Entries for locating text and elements
^^^^^^^^^^^^^^^^

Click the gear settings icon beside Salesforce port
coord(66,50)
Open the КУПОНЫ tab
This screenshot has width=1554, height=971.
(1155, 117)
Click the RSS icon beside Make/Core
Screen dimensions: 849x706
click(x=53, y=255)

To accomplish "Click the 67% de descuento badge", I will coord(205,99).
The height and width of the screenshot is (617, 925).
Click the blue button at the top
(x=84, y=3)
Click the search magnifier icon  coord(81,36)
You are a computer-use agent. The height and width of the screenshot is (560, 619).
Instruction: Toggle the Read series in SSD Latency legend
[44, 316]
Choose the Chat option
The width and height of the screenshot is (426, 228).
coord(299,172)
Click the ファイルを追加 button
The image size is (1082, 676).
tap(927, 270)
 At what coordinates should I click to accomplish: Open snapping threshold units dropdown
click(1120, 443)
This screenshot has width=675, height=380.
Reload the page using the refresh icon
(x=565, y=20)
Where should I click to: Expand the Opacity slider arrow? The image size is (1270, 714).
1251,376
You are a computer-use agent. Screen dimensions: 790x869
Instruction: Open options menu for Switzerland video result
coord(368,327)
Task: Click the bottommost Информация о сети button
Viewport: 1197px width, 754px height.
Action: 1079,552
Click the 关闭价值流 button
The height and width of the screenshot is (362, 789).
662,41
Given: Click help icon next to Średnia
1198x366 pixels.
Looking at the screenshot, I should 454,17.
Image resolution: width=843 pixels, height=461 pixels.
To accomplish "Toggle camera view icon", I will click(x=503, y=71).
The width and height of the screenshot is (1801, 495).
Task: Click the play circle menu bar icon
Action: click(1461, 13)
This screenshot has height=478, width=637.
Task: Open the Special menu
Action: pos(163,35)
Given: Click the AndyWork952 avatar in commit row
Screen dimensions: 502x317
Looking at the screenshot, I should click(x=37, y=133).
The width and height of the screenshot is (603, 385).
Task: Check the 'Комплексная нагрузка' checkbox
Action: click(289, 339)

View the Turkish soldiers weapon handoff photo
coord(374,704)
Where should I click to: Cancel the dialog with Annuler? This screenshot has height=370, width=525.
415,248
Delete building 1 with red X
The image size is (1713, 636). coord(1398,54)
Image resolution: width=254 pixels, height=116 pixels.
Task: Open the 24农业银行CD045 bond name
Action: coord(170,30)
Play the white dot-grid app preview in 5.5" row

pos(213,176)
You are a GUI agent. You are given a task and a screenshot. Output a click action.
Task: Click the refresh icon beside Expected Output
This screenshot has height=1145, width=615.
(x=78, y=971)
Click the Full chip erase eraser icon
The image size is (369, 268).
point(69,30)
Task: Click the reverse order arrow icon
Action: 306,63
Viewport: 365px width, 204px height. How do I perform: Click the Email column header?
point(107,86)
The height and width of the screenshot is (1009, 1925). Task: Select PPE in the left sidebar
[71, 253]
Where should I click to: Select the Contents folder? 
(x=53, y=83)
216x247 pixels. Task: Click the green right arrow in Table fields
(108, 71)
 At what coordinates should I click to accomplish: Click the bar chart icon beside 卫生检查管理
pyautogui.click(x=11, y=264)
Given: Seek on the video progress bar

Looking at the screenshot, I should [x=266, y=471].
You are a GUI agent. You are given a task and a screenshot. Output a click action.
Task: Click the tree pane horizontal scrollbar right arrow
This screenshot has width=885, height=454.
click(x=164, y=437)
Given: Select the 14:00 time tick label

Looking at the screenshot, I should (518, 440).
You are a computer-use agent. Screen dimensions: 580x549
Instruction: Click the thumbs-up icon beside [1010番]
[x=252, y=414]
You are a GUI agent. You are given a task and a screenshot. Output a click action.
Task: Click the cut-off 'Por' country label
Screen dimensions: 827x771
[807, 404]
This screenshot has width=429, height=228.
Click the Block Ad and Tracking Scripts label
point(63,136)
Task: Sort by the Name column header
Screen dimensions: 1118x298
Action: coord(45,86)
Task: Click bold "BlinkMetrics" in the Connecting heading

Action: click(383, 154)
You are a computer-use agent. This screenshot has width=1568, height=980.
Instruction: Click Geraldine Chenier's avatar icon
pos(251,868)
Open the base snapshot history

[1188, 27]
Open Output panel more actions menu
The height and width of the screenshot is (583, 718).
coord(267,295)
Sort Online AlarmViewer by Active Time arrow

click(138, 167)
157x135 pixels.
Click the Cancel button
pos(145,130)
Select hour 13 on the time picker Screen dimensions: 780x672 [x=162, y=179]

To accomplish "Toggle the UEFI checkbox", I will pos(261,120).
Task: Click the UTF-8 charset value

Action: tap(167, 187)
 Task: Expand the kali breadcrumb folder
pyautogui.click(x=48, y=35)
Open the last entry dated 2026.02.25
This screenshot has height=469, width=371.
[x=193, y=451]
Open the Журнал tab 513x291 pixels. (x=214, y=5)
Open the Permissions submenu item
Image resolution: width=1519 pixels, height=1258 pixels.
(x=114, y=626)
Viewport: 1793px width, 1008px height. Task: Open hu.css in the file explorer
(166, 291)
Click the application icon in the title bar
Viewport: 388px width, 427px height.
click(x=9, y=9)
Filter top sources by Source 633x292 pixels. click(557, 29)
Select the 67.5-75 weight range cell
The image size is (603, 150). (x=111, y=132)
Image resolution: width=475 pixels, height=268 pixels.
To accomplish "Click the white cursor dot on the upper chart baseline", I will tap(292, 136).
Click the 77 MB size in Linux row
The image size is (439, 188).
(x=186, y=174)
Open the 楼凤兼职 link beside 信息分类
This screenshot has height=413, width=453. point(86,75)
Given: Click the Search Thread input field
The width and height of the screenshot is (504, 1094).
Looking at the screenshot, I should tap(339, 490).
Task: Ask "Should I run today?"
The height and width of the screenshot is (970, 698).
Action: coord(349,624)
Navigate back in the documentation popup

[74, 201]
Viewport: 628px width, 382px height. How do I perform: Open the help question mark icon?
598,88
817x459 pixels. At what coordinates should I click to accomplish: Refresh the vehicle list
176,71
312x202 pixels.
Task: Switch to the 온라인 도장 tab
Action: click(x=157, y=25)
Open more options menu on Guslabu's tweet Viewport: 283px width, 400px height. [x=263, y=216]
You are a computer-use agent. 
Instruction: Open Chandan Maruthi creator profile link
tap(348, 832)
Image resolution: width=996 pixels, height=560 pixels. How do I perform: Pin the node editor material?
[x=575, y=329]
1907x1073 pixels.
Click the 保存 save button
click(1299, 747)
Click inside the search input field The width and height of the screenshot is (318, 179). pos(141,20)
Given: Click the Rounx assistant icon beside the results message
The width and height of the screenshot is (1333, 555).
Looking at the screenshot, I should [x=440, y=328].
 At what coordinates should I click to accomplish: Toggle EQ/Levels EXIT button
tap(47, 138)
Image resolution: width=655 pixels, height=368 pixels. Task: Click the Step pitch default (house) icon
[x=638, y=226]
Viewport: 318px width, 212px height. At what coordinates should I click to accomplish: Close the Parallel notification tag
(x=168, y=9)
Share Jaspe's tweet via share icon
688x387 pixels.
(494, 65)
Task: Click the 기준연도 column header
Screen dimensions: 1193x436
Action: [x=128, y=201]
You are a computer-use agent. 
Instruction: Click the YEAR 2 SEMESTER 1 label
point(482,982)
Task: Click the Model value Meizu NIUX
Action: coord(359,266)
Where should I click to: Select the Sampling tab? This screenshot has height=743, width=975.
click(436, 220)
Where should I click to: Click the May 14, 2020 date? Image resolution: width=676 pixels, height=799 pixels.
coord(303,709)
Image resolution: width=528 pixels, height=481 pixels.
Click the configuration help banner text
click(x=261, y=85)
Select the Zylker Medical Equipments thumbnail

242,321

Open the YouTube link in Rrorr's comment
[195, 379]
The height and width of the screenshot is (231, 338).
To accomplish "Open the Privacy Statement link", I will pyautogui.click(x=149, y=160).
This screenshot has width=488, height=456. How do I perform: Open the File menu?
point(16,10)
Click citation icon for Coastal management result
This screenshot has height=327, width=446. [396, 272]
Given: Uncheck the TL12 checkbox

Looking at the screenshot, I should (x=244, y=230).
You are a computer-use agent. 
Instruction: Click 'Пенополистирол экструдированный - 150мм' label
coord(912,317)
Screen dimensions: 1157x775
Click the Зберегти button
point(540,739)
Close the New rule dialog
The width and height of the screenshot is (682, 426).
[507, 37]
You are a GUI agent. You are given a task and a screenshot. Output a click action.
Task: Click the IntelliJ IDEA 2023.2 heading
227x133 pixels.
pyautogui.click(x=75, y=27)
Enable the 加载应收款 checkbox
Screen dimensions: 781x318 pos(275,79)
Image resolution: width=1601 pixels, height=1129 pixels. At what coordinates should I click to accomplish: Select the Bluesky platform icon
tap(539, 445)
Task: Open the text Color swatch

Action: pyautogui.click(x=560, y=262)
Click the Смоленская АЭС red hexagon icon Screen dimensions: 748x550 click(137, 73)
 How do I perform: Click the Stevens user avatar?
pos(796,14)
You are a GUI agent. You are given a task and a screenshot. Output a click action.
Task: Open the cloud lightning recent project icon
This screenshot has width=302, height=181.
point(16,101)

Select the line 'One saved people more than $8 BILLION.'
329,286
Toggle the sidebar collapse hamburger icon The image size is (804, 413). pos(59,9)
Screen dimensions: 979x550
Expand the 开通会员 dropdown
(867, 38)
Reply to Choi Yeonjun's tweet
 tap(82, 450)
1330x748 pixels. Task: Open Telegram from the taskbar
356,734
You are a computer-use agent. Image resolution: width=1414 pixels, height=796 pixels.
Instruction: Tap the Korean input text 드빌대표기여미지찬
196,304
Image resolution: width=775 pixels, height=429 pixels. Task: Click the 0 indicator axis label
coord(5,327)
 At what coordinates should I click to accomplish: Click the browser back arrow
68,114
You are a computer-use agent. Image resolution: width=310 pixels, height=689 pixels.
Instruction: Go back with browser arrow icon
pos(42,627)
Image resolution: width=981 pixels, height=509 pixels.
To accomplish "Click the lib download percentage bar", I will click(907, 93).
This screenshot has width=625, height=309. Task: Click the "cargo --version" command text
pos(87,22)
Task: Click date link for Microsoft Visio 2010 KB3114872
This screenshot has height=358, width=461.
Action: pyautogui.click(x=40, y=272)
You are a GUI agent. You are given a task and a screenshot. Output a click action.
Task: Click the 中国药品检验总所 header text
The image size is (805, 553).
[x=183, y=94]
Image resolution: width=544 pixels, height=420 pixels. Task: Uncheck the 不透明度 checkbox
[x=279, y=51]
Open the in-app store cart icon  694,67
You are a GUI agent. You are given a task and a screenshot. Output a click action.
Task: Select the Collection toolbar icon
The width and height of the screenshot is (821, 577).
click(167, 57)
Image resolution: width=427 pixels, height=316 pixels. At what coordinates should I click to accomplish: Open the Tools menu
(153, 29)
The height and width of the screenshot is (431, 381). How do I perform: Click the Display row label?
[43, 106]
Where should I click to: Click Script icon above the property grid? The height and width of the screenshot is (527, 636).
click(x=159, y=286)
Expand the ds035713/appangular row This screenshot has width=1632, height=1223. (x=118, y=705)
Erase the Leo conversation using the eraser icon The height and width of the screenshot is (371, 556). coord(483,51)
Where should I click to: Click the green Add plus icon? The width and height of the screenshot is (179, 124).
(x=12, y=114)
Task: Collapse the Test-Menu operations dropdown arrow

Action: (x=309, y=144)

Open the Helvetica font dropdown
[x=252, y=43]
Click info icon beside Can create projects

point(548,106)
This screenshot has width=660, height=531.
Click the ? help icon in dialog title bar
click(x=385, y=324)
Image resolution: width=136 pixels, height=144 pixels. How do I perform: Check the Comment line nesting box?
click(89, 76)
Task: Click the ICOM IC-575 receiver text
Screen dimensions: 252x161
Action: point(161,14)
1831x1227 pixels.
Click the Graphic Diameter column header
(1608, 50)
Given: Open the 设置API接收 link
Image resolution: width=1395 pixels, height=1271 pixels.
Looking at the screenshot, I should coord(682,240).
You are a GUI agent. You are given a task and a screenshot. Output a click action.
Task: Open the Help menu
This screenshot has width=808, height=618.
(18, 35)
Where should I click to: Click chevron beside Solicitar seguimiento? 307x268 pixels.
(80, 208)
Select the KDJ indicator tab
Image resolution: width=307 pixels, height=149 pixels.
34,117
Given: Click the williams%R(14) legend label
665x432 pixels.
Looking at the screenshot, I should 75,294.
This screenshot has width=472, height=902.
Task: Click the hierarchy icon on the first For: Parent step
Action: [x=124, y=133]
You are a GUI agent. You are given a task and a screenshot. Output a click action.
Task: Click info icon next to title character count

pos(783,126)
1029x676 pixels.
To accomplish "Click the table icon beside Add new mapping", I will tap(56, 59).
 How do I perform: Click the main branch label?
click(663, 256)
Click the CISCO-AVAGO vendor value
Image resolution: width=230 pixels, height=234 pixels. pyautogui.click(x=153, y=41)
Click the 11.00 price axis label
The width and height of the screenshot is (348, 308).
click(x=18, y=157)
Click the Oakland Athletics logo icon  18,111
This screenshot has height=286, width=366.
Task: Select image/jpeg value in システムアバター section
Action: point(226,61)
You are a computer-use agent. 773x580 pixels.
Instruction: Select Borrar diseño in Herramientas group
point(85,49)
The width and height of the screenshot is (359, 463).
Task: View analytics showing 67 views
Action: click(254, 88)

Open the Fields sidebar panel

^^^^^^^^^^^^^^^^

Arrange everything from the start of the rows down to the line containing "(x=84, y=3)", both ends included, as a Markdown table with columns Number and Line. Give each line its own table row and leave out blank lines.

| Number | Line |
|---|---|
| 1 | Click the gear settings icon beside Salesforce port |
| 2 | coord(66,50) |
| 3 | Open the КУПОНЫ tab |
| 4 | This screenshot has width=1554, height=971. |
| 5 | (1155, 117) |
| 6 | Click the RSS icon beside Make/Core |
| 7 | Screen dimensions: 849x706 |
| 8 | click(x=53, y=255) |
| 9 | To accomplish "Click the 67% de descuento badge", I will coord(205,99). |
| 10 | The height and width of the screenshot is (617, 925). |
| 11 | Click the blue button at the top |
| 12 | (x=84, y=3) |